What is expected – Using the material that follows, output exactly the lines from the one containing "Nexans GKN+ Flex Cu (351, 1077)" through the one containing "Nos produits (56, 63)", with both ends kept.

##### Material supplied #####

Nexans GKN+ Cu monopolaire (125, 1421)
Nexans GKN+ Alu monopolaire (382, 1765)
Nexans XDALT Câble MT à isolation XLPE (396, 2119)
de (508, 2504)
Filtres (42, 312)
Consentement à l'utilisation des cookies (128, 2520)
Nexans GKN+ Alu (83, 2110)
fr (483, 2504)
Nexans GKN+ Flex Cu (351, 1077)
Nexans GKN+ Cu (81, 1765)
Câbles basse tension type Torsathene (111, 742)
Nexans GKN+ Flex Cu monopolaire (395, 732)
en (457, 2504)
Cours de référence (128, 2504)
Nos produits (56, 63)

#####
##### Material supplied #####

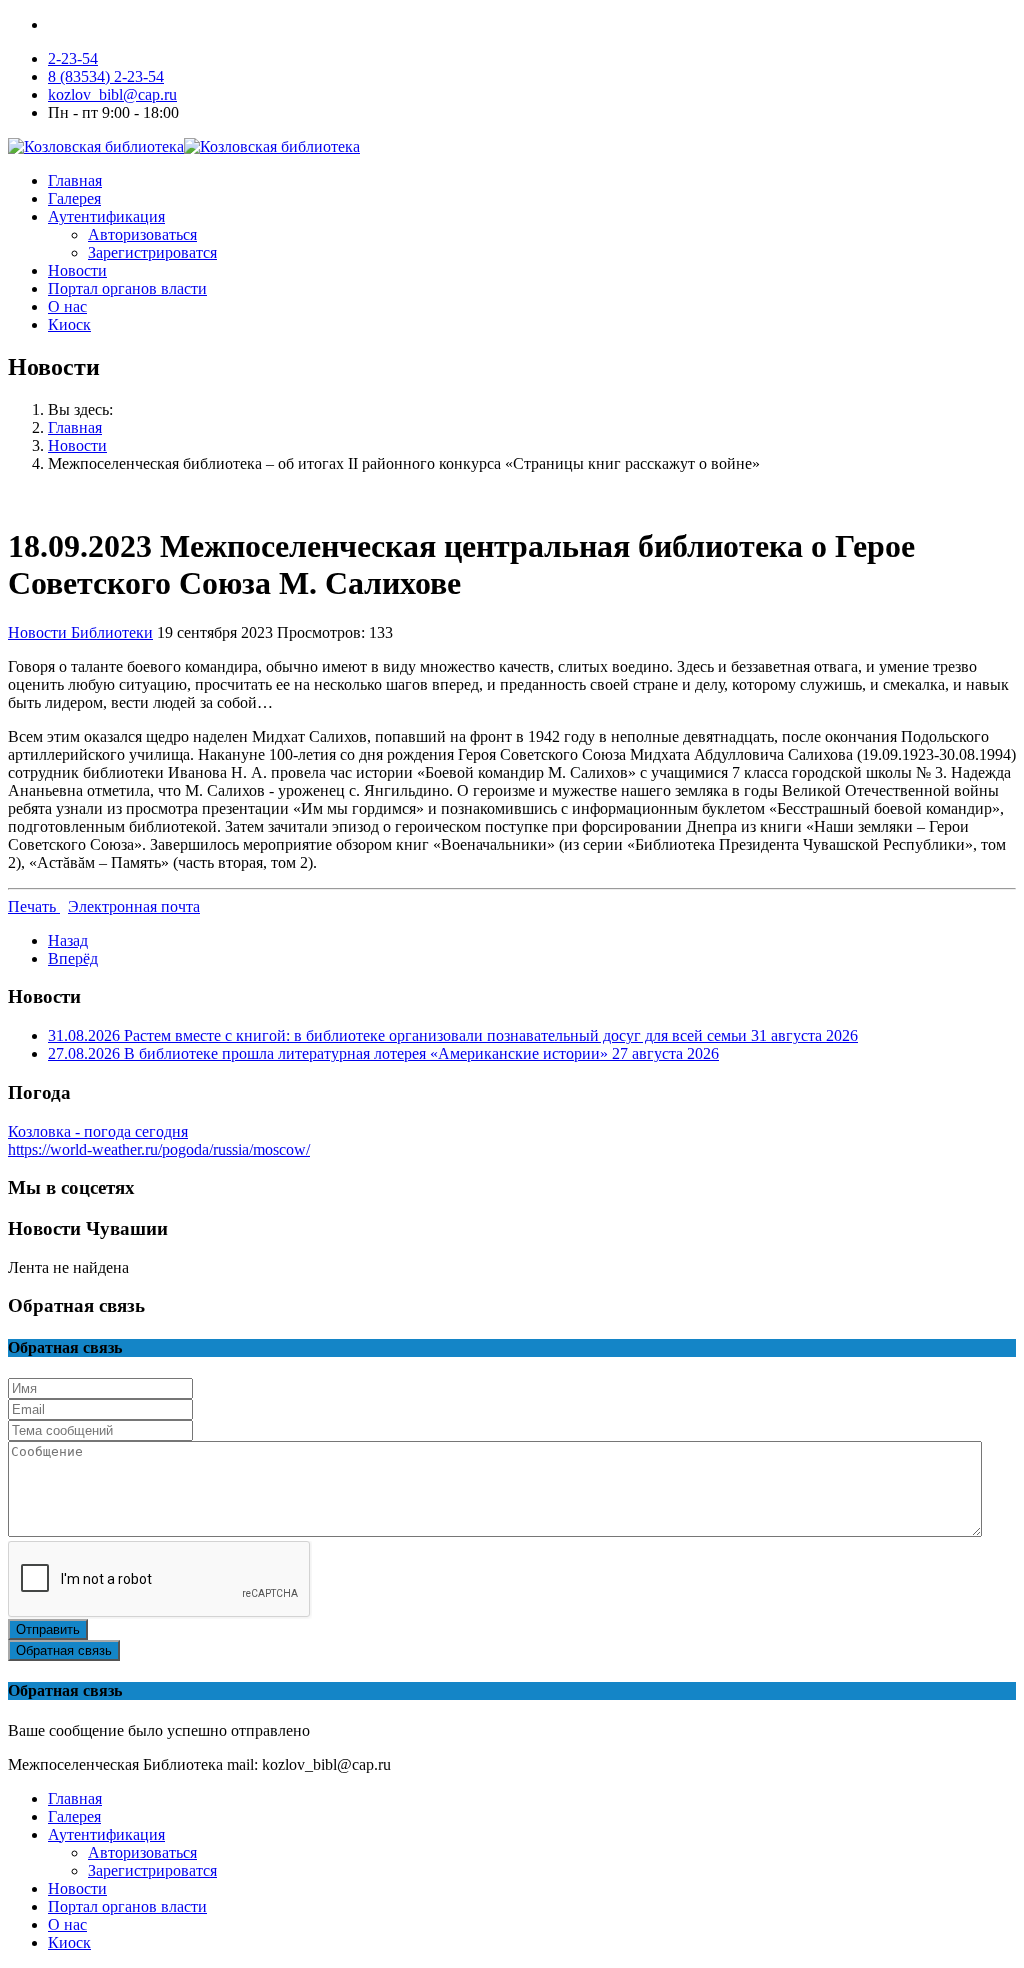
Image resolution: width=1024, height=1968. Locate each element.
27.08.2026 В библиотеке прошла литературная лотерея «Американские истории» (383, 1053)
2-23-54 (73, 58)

#####

Completed exercise –
Nexans GKN+ Flex Cu (351, 1077)
Nexans GKN+ Cu (81, 1765)
Câbles basse tension type Torsathene (111, 742)
Nexans GKN+ Flex Cu monopolaire (395, 732)
en (457, 2504)
Cours de référence (128, 2504)
Nos produits (56, 63)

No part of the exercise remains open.